3500 médecins, tant salariés qu'exerçant en libéral, ont averti qu'ils continueront de prodiguer des soins aux sans-papiers même en cas de suppression de l'AME. Ces professionnels de santé ont signé une "déclaration de désobéissance" transmise à l’AFP dans laquelle ils affirment, conformément au Serment d'Hippocrate, qu'ils traiteront gratuitement les patients sans papiers selon leurs besoins. Cette déclaration a été initiée par les psychiatres Antoine Pelissolo et Jean-Marc Baleyte, chefs de service dans les hôpitaux Henri Mondor de Créteil et le CHI de Créteil. Ils s'engagent à ne pas tenir compte des conditions sociales, financières, de la langue ou de la nationalité des patients, soulignant que la déontologie médicale exige de fournir les soins appropriés à toute personne les consultant.

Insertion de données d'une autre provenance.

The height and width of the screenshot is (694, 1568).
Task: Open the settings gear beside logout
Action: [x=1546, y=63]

Le Professeur Pelissolo souligne que de nombreux médecins libéraux, généralistes ou spécialistes, ont adhéré à cette initiative. Pour eux, soigner un patient non couvert signifie ne pas recevoir de rémunération, marquant ainsi une position ferme. Dans les hôpitaux, cette démarche constitue une forme de désobéissance, les médecins pouvant choisir de ne pas déclarer une consultation ou de prendre en charge les frais d'hospitalisation.

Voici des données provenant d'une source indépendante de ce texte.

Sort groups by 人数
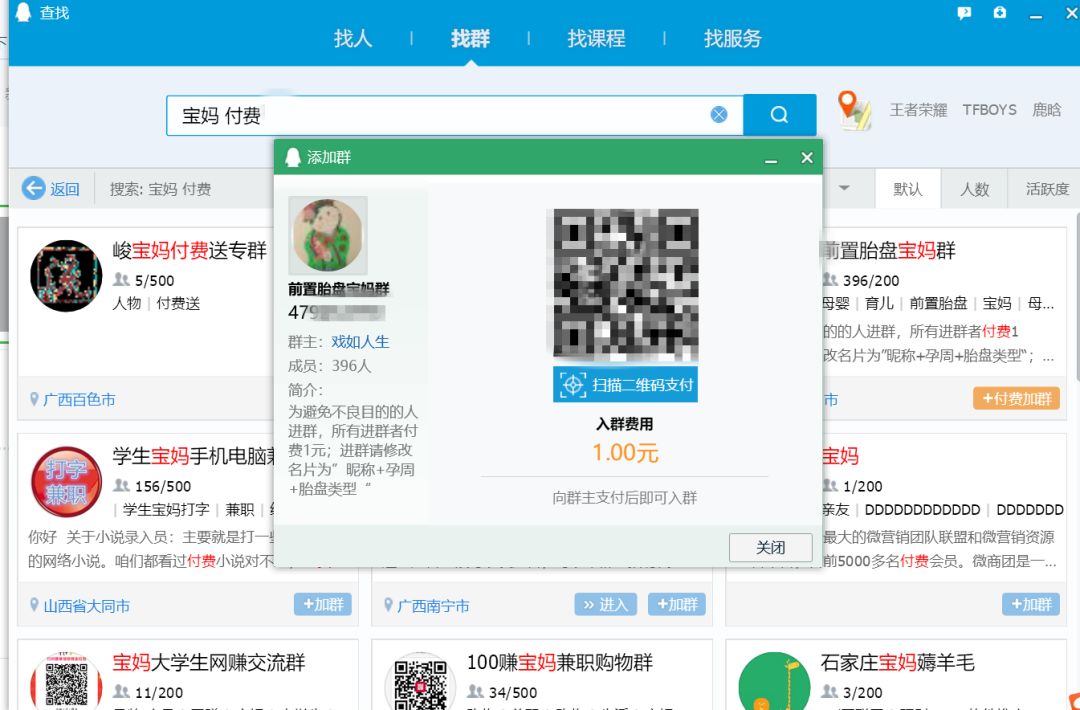973,188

Le ministre de la Santé, Aurélien Rousseau, a exprimé sa compréhension de cette situation, tout en affirmant que le gouvernement s'efforcerait d'éviter une désobéissance civile de la part des médecins. Il a souligné l'importance de l'AME comme dispositif de santé publique, rejetant l'idée de la transformer en une simple aide d'urgence. Parmi les autres signataires de cette déclaration, on retrouve des personnalités telles que l'urgentiste Patrick Pelloux, Julie Chastang, vice-présidente du Collège de médecine générale, et le néphro-pédiatre Rémi Salomon. Une tribune signée par environ 3000 soignants, dont des médecins et des professions paramédicales, avait déjà été publiée la semaine dernière dans le Monde, appelant à maintenir l'AME.

Le gouvernement et l'AME

La position du gouvernement face à la suppression de l'AME n'est pas claire. Le ministre de l'Intérieur, Gérald Darmanin, s'est exprimé en faveur de l'AMU, tandis que le porte-parole du gouvernement, Olivier Véran, s'y est opposé. Par ailleurs, la Première ministre, Élisabeth Borne, a commandé un rapport pour déterminer si des adaptations de l'AME sont nécessaires.

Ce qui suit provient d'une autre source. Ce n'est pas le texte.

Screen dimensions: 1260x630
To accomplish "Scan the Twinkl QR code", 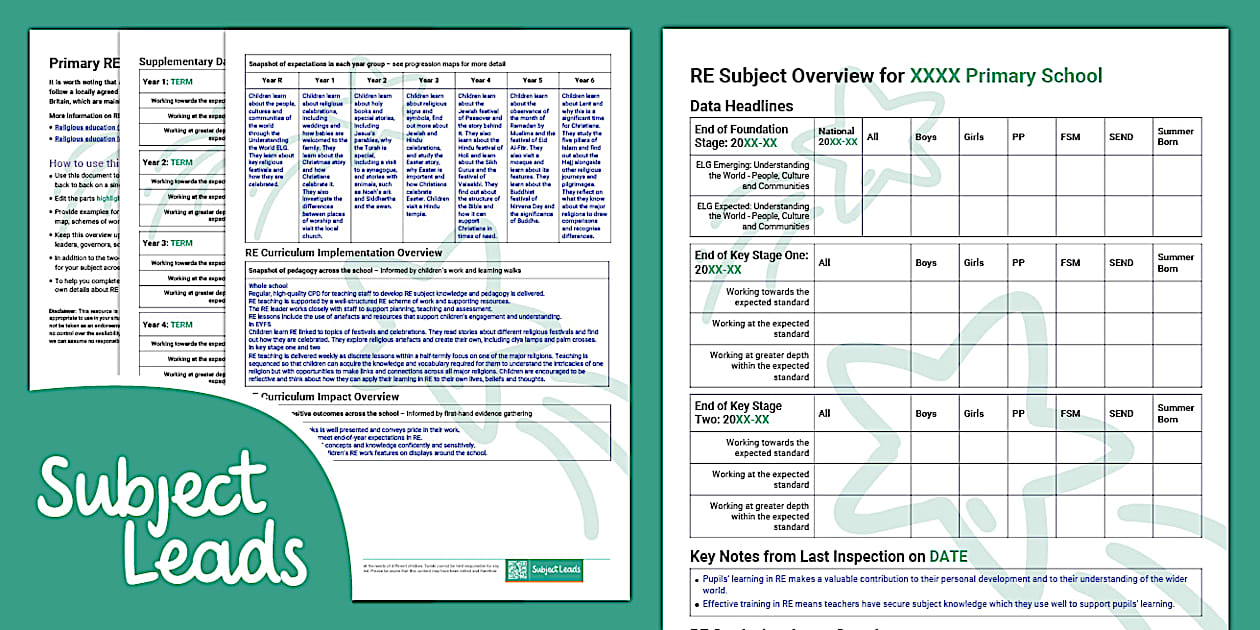I will tap(518, 568).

Agnès Firmin Le Bodo, ministre déléguée chargée de l'Organisation territoriale et des Professions de santé, a défendu l'AME, affirmant que le "gouvernement est attaché" à ce dispositif. Toutefois, elle n'a pas donné d'avis favorable sur les amendements de suppression de cette mesure, s'en remettant à la "sagesse du Sénat".

Quelle suite pour l'AME ?

Malgré son adoption au Sénat, la suppression de l'AME a peu de chances d'être adoptée à l'Assemblée nationale, où une partie de la majorité présidentielle et toute la gauche y sont défavorables.

En attendant, les professionnels de santé et les organisations de défense des droits de l'homme restent mobilisés pour défendre l'AME et les droits des étrangers en situation irrégulière en France.